Ca commence, tout va bien. On ne pense à rien, ni en bien, ni en mal ; on est, et c’est tout. Par exemple, on se promène au jardin des Plantes, par une belle après-midi, il fait beau, grand soleil chaleureux, plein de monde partout qui profite de l’automne estival : des cris d’enfants, des mères poussant poussettes, des pères heureux, des chiens fous de liberté, qui courent la langue pendante. Et alors, c’est tout à coup comme un souffle très froid qui naît au fond des poumons et remonte dans la gorge, qui pousse sous les yeux, glace les cheveux ; c’est comme une explosion endogène qui cherche à expulser toutes les choses intérieures, du sang et des organes jusqu’aux états d’âme et sentiments, jusqu’au cœur, jusqu’à l’esprit, qui donne envie de dégueuler, qui donne envie de s’écrouler, de s’évanouir, de défaillir, qui donne envie de sortir son revolver et de se le retourner contre la tempe ou même bien au fond dans la gorge, et peng ! de s’exploser le crâne comme une vulgaire coquille. On sent déjà le sang qui coule, on le sent sur la langue, au bout des doigts, on le sent bouillir au creux des veines ; les membres aussi se raidissent, mais le coeur s’emballe, et on se met à accélérer par soubresauts, dans un équilibre instable. Ca paraît assez long, mais c’est sans doute très court en temps réel, quelques secondes, pas plus, et puis ça y est, la mauvaise humeur est installée.

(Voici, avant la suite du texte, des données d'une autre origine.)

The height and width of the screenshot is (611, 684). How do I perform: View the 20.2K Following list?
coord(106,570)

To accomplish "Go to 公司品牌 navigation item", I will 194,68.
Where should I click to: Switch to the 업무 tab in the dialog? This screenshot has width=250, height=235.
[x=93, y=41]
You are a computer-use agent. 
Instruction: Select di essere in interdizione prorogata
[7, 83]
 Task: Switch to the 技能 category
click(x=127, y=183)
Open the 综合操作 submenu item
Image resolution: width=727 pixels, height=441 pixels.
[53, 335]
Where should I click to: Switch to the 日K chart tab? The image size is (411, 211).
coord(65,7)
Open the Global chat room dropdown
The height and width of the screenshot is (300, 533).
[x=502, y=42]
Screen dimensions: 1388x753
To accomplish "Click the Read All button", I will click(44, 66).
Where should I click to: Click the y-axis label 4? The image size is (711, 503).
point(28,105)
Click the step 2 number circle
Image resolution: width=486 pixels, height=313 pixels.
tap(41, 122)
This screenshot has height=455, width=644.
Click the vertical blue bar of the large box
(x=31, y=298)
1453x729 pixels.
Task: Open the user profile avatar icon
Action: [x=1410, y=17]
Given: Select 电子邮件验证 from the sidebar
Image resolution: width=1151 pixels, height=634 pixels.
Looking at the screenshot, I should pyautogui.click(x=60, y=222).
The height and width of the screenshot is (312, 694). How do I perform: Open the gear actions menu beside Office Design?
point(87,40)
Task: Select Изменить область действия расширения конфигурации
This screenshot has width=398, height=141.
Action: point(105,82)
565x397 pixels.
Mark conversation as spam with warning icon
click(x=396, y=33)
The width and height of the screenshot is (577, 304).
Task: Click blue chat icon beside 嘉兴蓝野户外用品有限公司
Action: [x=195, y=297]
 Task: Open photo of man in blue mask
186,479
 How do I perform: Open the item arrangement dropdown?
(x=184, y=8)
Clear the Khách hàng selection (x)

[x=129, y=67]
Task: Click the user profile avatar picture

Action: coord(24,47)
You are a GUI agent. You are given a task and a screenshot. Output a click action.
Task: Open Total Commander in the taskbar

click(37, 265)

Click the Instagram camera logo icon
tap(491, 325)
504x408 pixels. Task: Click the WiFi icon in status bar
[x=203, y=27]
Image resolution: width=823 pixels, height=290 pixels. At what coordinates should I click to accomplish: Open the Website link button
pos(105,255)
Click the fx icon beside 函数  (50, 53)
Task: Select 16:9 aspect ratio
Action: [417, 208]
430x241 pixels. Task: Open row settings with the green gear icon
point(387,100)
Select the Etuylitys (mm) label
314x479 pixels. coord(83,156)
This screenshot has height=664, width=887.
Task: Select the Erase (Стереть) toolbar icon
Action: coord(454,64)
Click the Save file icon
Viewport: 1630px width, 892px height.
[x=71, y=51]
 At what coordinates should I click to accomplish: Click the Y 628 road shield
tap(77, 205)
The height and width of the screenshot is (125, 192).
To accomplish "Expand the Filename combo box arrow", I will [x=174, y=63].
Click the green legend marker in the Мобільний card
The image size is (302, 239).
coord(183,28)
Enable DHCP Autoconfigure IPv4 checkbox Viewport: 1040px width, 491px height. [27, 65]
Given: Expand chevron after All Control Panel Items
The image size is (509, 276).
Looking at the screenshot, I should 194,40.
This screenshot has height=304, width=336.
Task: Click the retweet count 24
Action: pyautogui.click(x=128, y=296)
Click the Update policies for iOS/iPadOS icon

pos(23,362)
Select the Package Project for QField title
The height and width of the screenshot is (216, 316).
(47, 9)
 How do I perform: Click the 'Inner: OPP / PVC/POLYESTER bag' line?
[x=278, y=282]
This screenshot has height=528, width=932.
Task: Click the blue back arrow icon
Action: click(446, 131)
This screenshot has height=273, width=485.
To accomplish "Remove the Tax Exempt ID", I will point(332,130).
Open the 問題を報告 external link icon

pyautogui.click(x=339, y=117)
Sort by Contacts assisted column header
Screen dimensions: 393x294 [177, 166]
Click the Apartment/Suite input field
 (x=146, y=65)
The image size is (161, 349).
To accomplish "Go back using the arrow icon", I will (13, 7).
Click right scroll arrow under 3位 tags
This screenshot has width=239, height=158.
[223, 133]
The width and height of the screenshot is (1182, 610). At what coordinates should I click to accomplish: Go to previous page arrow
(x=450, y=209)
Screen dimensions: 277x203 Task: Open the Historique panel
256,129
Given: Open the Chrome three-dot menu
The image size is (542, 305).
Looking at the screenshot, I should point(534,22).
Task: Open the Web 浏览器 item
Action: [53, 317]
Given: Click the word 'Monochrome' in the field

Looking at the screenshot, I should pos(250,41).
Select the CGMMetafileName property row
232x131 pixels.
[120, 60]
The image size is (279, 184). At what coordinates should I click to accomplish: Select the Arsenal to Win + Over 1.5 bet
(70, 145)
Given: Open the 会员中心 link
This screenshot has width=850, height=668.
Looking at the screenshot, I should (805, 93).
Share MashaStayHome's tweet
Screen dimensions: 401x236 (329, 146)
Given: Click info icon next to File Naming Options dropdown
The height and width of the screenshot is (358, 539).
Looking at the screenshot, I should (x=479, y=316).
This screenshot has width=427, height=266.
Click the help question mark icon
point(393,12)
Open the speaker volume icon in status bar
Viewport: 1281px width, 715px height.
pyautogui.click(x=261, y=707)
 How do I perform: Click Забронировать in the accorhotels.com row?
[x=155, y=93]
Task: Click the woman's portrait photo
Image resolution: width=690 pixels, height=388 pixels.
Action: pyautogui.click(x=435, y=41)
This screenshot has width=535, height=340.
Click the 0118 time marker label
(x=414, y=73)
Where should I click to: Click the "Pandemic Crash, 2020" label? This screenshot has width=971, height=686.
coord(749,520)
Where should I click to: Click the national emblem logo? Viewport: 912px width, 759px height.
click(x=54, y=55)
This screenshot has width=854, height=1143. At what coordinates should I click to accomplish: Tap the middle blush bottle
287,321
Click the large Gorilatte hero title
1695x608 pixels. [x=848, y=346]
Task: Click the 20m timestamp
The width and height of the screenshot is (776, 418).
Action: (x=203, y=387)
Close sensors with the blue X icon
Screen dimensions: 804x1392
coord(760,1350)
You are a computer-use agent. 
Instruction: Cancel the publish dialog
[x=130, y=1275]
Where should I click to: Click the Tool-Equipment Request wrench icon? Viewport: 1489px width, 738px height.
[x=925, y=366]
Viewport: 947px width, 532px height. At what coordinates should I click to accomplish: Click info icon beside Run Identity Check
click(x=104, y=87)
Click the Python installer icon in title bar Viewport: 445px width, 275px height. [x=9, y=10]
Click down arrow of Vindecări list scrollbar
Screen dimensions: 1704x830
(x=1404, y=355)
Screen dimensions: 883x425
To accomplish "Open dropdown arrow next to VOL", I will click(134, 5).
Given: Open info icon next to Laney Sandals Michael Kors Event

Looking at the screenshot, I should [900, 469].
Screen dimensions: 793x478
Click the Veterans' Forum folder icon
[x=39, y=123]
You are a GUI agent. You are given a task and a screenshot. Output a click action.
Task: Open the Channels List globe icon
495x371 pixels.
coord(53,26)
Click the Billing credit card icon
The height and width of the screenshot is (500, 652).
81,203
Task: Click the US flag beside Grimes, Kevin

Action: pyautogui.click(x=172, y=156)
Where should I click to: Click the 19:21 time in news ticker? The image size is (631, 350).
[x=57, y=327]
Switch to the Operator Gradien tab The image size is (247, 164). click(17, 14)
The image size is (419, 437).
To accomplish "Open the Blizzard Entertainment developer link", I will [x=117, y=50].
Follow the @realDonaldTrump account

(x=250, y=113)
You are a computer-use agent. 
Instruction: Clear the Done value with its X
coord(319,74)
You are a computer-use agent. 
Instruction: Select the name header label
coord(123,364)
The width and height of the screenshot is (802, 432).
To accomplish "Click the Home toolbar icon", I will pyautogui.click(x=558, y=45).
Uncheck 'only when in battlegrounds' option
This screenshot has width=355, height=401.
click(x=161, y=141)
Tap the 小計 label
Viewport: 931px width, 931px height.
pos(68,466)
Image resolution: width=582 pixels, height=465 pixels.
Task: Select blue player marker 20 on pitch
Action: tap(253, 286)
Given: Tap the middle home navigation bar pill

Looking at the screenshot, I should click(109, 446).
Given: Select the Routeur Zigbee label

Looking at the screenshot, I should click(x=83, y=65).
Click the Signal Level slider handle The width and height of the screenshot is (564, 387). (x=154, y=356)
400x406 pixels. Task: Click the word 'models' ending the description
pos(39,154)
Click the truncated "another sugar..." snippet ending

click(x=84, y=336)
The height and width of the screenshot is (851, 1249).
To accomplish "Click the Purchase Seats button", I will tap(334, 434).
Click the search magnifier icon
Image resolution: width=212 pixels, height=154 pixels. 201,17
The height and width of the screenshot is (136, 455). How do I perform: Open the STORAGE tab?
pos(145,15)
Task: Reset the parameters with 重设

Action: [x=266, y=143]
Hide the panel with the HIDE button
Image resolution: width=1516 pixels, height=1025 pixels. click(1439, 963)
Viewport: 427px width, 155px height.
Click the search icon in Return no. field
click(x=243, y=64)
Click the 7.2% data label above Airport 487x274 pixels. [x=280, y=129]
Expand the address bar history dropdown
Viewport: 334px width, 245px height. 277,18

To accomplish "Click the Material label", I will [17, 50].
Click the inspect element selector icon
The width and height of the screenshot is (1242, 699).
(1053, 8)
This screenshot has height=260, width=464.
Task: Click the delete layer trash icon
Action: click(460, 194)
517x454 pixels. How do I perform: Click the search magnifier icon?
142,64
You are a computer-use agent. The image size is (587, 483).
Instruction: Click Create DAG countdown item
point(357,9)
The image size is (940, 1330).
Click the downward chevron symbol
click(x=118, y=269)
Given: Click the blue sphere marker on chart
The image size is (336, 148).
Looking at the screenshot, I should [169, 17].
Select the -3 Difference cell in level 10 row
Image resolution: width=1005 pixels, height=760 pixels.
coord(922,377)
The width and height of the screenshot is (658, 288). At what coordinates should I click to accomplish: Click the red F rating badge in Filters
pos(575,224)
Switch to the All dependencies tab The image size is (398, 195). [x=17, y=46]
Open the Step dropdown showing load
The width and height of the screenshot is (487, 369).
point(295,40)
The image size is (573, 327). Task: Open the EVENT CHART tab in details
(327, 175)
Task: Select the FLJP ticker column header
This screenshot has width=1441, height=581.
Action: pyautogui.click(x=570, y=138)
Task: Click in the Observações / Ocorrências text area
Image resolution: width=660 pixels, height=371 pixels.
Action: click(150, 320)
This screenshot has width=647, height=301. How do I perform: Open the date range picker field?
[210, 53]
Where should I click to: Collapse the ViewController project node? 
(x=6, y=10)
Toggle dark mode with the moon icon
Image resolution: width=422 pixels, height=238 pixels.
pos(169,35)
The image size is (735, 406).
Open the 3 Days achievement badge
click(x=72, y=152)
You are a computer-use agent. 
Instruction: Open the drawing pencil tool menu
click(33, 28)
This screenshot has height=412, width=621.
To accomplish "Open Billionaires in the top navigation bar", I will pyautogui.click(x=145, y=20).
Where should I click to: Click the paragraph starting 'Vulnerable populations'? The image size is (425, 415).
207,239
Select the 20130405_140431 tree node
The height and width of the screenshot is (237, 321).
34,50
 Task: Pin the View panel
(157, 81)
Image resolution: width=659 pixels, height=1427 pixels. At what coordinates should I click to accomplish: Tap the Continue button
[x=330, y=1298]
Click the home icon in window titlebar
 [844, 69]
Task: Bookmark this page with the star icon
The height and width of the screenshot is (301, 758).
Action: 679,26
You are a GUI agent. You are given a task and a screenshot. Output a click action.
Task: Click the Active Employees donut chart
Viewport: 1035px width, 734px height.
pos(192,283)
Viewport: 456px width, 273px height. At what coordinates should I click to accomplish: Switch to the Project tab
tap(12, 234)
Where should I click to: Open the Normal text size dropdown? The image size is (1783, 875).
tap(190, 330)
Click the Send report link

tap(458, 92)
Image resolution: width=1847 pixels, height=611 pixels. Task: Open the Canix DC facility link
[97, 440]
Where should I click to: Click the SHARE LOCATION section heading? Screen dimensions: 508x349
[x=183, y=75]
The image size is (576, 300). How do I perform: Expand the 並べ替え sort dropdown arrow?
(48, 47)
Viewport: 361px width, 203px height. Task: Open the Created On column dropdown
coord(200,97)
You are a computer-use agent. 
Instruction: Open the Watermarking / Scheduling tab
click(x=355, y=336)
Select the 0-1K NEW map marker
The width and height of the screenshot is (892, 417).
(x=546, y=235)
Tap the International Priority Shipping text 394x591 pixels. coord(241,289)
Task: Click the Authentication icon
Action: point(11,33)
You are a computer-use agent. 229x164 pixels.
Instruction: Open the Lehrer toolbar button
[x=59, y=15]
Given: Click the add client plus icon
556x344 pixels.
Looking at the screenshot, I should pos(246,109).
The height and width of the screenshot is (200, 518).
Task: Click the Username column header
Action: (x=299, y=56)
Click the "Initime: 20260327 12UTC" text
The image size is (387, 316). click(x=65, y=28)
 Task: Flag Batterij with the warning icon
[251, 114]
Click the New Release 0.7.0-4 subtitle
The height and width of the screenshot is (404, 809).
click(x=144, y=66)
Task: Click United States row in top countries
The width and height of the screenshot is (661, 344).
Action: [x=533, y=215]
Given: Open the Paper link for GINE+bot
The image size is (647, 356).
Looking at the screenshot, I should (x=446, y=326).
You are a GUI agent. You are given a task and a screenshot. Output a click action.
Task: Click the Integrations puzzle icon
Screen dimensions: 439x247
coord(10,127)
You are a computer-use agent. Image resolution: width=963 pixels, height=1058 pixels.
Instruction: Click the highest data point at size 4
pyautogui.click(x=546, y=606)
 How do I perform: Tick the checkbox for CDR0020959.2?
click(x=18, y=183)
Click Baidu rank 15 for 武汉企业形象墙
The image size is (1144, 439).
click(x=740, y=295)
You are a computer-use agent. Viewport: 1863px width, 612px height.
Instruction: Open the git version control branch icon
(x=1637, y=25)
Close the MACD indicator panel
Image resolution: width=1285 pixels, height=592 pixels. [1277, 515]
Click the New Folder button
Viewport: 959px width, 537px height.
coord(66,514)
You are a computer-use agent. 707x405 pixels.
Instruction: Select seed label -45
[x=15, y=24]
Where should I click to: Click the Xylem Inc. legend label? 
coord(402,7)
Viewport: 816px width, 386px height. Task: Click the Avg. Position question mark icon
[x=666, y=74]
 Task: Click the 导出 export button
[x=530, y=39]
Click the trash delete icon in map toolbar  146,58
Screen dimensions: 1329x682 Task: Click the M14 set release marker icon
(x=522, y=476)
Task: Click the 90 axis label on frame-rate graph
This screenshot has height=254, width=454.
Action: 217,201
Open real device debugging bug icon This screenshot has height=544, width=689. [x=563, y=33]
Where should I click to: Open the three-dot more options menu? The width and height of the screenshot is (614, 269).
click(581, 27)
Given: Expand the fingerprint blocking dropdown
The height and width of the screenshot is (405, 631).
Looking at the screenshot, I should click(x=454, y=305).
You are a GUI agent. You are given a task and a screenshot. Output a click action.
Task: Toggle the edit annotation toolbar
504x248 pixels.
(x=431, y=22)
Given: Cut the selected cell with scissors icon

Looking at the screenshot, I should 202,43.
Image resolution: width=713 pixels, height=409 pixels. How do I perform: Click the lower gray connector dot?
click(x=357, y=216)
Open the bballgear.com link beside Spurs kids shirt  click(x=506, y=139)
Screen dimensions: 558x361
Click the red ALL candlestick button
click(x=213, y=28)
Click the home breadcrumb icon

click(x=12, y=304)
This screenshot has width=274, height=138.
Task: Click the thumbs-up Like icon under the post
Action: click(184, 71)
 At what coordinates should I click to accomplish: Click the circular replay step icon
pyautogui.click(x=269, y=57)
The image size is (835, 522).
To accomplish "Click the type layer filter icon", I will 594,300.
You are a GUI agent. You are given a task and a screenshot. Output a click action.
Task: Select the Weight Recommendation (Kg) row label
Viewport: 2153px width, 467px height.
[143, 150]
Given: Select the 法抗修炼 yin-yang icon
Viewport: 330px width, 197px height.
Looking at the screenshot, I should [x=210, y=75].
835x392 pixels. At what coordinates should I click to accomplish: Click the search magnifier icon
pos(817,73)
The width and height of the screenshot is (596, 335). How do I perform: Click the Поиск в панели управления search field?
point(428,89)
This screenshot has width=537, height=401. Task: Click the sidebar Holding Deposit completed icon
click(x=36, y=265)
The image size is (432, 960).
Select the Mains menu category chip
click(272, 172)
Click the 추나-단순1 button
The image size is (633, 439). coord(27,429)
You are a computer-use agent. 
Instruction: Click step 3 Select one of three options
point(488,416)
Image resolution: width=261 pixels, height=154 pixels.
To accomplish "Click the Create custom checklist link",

La mauvaise humeur, c’est pas simplement s’être levé du pied gauche et ne pas dire bonjour à sa voisine quand on descend la poubelle, c’est pas simplement une colère sans fondement, une envie de rien faire, de rien aimer ; la mauvaise humeur c’est le reflux brutal de la bile dans tous les organes, dans tous les systèmes, qui tend les nerfs, noue l’estomac, se mêle à la salive comme un venin prêt à cracher, pénètre les veines et torture le cœur, pollue l’âme et les idées, fait disjoncter le sens commun. La mauvaise humeur c’est ce qui explique peut-être qu’on soit si malheureux et depuis si longtemps et sans qu’on n’y comprenne rien, alors que tout va bien, qu’on ne voudrait rien changer, qu’on est content somme toute à sa place, avec son boulot sans avenir et son salaire de misère, qu’on ne saurait pas faire autre chose de toute façon, et qu’on n’a pas l’ambition de participer aux courses folles qui agitent ses semblables. C’est ce pourquoi on se sent toujours plus seul encore en groupe qu’en sa propre compagnie, et malgré ses amis, malgré ses amours, et bien qu’on aime tant les fêtes et les filles et les ivresses, et rigoler, et parler, et vivre en fait ; c’est ce qui fait qu’on est triste et tellement habitué à être triste.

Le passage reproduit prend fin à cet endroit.